**What you should do**: The answer should consist of each line below that contains the word "computer".

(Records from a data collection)

================================

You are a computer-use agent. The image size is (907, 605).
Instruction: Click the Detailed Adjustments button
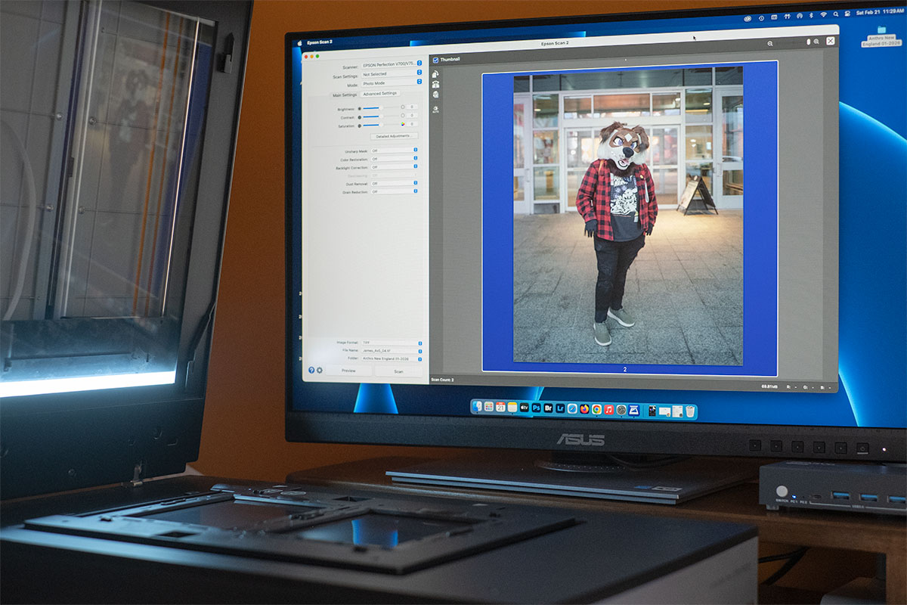393,136
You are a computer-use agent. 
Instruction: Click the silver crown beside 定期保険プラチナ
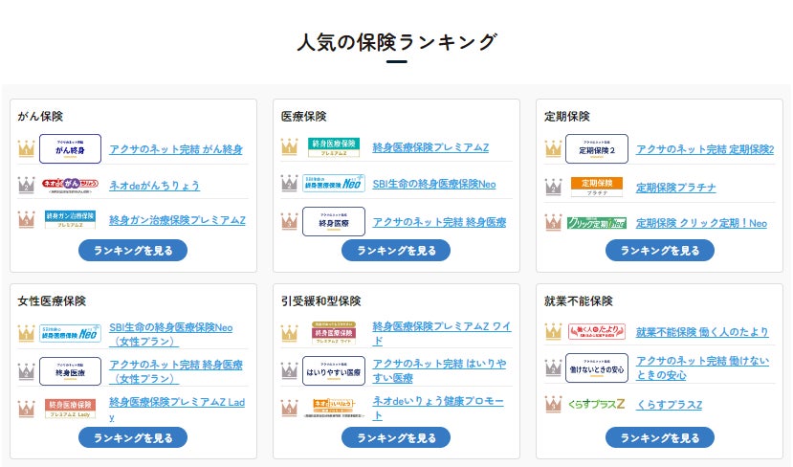click(x=553, y=187)
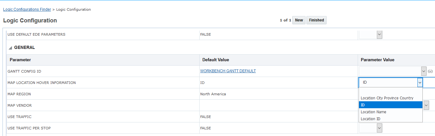Image resolution: width=435 pixels, height=136 pixels.
Task: Open the GANTT CONFIG ID parameter dropdown
Action: tap(424, 71)
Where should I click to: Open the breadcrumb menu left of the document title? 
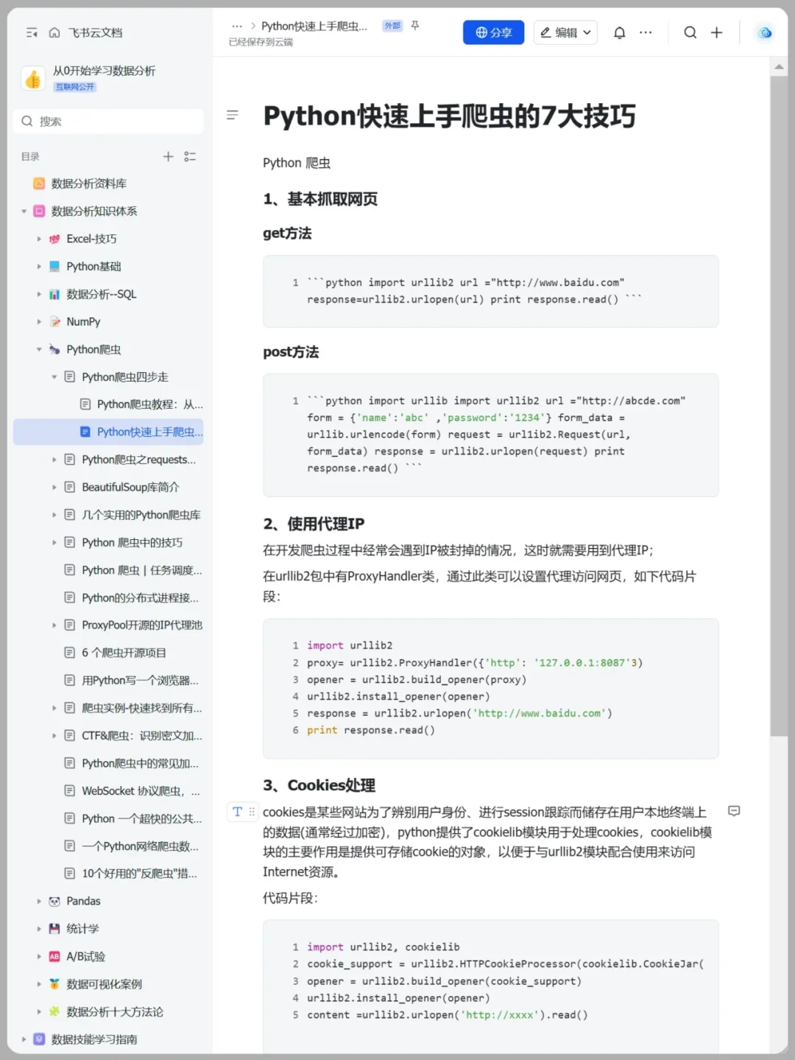click(x=237, y=24)
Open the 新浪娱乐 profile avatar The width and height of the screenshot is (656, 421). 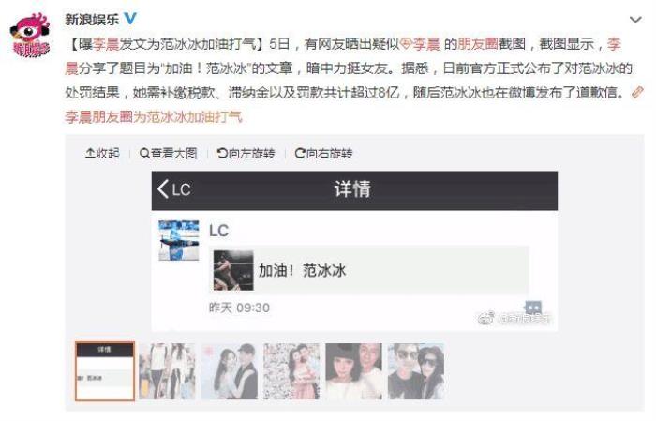point(30,35)

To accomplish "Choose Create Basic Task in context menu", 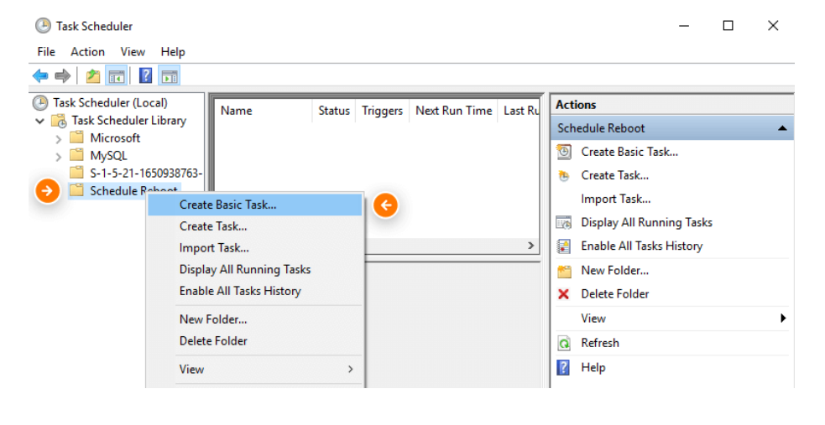I will (227, 205).
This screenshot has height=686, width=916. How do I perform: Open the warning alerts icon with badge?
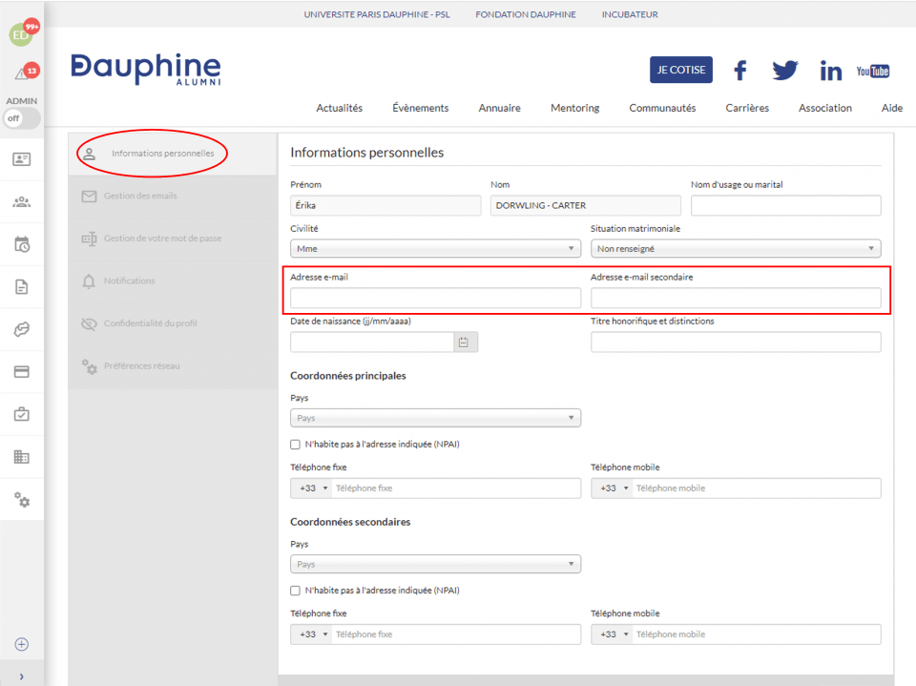tap(22, 73)
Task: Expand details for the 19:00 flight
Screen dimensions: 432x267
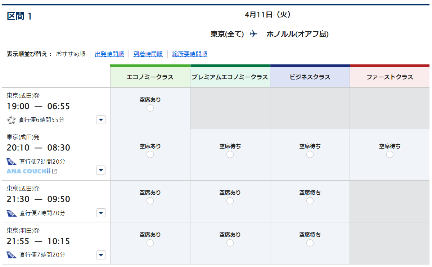Action: (x=101, y=120)
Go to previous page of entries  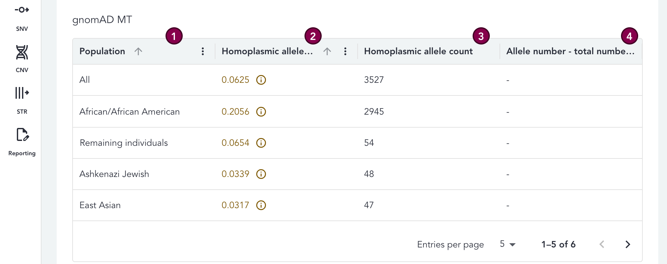click(x=602, y=244)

================================

**Result below**:
You are a computer-use agent. The image size is (907, 605).
You are a computer-use agent. 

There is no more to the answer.